Work order
Every record must be retyped as it stands.

The data
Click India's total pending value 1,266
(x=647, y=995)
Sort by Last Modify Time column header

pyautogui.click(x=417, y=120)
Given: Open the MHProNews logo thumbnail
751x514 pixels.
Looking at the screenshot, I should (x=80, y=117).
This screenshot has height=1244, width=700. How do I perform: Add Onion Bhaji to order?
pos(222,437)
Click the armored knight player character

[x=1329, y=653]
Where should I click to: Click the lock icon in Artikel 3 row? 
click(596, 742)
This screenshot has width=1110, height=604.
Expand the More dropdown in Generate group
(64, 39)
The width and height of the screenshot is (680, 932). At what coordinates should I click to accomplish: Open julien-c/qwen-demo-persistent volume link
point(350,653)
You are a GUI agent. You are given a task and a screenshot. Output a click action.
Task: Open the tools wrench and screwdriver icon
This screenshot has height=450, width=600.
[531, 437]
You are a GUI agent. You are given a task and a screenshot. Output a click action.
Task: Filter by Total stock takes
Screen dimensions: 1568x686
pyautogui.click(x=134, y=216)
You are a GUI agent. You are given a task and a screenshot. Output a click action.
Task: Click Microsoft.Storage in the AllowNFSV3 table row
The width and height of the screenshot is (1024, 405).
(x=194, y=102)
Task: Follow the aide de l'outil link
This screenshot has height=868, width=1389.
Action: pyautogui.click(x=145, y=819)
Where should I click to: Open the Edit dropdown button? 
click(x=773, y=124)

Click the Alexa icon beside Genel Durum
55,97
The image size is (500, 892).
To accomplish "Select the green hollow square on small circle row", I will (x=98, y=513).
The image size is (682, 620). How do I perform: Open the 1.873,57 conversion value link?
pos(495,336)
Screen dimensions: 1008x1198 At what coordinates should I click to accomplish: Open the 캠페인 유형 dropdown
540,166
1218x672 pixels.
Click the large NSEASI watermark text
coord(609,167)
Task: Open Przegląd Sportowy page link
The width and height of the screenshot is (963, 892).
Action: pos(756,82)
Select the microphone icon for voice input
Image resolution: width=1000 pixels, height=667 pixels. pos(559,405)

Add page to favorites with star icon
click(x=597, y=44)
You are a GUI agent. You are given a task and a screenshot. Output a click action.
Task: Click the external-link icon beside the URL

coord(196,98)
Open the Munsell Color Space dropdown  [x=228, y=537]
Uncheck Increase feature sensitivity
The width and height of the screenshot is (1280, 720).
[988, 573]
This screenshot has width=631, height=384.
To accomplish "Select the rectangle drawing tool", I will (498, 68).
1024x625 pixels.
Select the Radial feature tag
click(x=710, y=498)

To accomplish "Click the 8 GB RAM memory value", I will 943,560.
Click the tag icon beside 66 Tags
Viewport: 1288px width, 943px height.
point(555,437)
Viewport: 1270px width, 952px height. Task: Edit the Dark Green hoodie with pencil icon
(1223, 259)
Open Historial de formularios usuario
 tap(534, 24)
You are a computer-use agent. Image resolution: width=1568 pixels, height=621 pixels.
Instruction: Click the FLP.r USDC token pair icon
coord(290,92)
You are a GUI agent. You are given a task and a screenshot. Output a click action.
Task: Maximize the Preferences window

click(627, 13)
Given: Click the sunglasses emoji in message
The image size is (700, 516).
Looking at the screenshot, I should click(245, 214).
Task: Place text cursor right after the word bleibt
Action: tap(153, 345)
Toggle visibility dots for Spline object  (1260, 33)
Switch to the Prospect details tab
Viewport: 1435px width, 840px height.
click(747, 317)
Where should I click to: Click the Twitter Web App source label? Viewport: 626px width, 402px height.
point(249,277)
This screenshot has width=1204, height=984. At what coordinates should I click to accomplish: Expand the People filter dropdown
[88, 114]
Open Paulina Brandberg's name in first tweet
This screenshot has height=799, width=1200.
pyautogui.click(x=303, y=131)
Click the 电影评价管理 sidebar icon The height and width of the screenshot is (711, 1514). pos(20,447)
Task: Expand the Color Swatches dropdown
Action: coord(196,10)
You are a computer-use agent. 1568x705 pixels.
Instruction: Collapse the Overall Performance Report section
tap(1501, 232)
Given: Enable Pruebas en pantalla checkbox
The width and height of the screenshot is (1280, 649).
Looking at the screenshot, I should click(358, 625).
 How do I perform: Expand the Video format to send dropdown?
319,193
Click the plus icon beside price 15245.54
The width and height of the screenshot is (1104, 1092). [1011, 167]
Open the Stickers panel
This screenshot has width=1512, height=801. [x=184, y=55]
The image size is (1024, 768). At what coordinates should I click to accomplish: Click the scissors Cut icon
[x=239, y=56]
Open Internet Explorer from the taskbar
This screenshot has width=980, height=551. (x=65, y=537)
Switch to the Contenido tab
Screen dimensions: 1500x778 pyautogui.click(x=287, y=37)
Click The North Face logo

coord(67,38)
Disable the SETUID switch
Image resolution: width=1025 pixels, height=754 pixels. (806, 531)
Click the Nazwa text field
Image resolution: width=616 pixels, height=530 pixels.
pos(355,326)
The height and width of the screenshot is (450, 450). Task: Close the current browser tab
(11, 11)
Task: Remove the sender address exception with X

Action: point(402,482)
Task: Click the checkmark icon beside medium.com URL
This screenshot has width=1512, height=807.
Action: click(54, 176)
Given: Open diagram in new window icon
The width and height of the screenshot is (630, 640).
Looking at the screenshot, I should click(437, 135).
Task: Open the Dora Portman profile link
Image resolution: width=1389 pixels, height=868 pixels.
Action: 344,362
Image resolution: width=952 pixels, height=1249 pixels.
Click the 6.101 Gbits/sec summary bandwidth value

Answer area
Click India's total pending value 1,266
(x=647, y=995)
Sort by Last Modify Time column header

pyautogui.click(x=417, y=120)
Given: Open the MHProNews logo thumbnail
751x514 pixels.
Looking at the screenshot, I should (x=80, y=117).
This screenshot has height=1244, width=700. How do I perform: Add Onion Bhaji to order?
pos(222,437)
Click the armored knight player character

[x=1329, y=653]
Where should I click to: Click the lock icon in Artikel 3 row? 
click(596, 742)
This screenshot has width=1110, height=604.
Expand the More dropdown in Generate group
(64, 39)
The width and height of the screenshot is (680, 932). At what coordinates should I click to accomplish: Open julien-c/qwen-demo-persistent volume link
point(350,653)
You are a GUI agent. You are given a task and a screenshot. Output a click action.
Task: Open the tools wrench and screwdriver icon
This screenshot has height=450, width=600.
[531, 437]
You are a GUI agent. You are given a task and a screenshot. Output a click action.
Task: Filter by Total stock takes
Screen dimensions: 1568x686
pyautogui.click(x=134, y=216)
You are a GUI agent. You are given a task and a screenshot. Output a click action.
Task: Click Microsoft.Storage in the AllowNFSV3 table row
The width and height of the screenshot is (1024, 405).
(x=194, y=102)
Task: Follow the aide de l'outil link
This screenshot has height=868, width=1389.
Action: pyautogui.click(x=145, y=819)
Where should I click to: Open the Edit dropdown button? 
click(x=773, y=124)

Click the Alexa icon beside Genel Durum
55,97
The image size is (500, 892).
To accomplish "Select the green hollow square on small circle row", I will (x=98, y=513).
The image size is (682, 620). How do I perform: Open the 1.873,57 conversion value link?
pos(495,336)
Screen dimensions: 1008x1198 At what coordinates should I click to accomplish: Open the 캠페인 유형 dropdown
540,166
1218x672 pixels.
Click the large NSEASI watermark text
coord(609,167)
Task: Open Przegląd Sportowy page link
The width and height of the screenshot is (963, 892).
Action: pos(756,82)
Select the microphone icon for voice input
Image resolution: width=1000 pixels, height=667 pixels. pos(559,405)

Add page to favorites with star icon
click(x=597, y=44)
You are a GUI agent. You are given a task and a screenshot. Output a click action.
Task: Click the external-link icon beside the URL

coord(196,98)
Open the Munsell Color Space dropdown  [x=228, y=537]
Uncheck Increase feature sensitivity
The width and height of the screenshot is (1280, 720).
[988, 573]
This screenshot has width=631, height=384.
To accomplish "Select the rectangle drawing tool", I will (498, 68).
1024x625 pixels.
Select the Radial feature tag
click(x=710, y=498)

To accomplish "Click the 8 GB RAM memory value", I will 943,560.
Click the tag icon beside 66 Tags
Viewport: 1288px width, 943px height.
point(555,437)
Viewport: 1270px width, 952px height. Task: Edit the Dark Green hoodie with pencil icon
(1223, 259)
Open Historial de formularios usuario
 tap(534, 24)
You are a computer-use agent. Image resolution: width=1568 pixels, height=621 pixels.
Instruction: Click the FLP.r USDC token pair icon
coord(290,92)
You are a GUI agent. You are given a task and a screenshot. Output a click action.
Task: Maximize the Preferences window

click(627, 13)
Given: Click the sunglasses emoji in message
The image size is (700, 516).
Looking at the screenshot, I should click(245, 214).
Task: Place text cursor right after the word bleibt
Action: tap(153, 345)
Toggle visibility dots for Spline object  (1260, 33)
Switch to the Prospect details tab
Viewport: 1435px width, 840px height.
click(747, 317)
Where should I click to: Click the Twitter Web App source label? Viewport: 626px width, 402px height.
point(249,277)
This screenshot has width=1204, height=984. At what coordinates should I click to accomplish: Expand the People filter dropdown
[88, 114]
Open Paulina Brandberg's name in first tweet
This screenshot has height=799, width=1200.
pyautogui.click(x=303, y=131)
Click the 电影评价管理 sidebar icon The height and width of the screenshot is (711, 1514). pos(20,447)
Task: Expand the Color Swatches dropdown
Action: coord(196,10)
You are a computer-use agent. 1568x705 pixels.
Instruction: Collapse the Overall Performance Report section
tap(1501, 232)
Given: Enable Pruebas en pantalla checkbox
The width and height of the screenshot is (1280, 649).
Looking at the screenshot, I should click(358, 625).
 How do I perform: Expand the Video format to send dropdown?
319,193
Click the plus icon beside price 15245.54
The width and height of the screenshot is (1104, 1092). [1011, 167]
Open the Stickers panel
This screenshot has width=1512, height=801. [x=184, y=55]
The image size is (1024, 768). At what coordinates should I click to accomplish: Click the scissors Cut icon
[x=239, y=56]
Open Internet Explorer from the taskbar
This screenshot has width=980, height=551. (x=65, y=537)
Switch to the Contenido tab
Screen dimensions: 1500x778 pyautogui.click(x=287, y=37)
Click The North Face logo

coord(67,38)
Disable the SETUID switch
Image resolution: width=1025 pixels, height=754 pixels. (806, 531)
Click the Nazwa text field
Image resolution: width=616 pixels, height=530 pixels.
pos(355,326)
The height and width of the screenshot is (450, 450). Task: Close the current browser tab
(11, 11)
Task: Remove the sender address exception with X

Action: point(402,482)
Task: Click the checkmark icon beside medium.com URL
This screenshot has width=1512, height=807.
Action: click(54, 176)
Given: Open diagram in new window icon
The width and height of the screenshot is (630, 640).
Looking at the screenshot, I should click(437, 135).
Task: Open the Dora Portman profile link
Image resolution: width=1389 pixels, height=868 pixels.
Action: 344,362
Image resolution: width=952 pixels, height=1249 pixels.
Click the 6.101 Gbits/sec summary bandwidth value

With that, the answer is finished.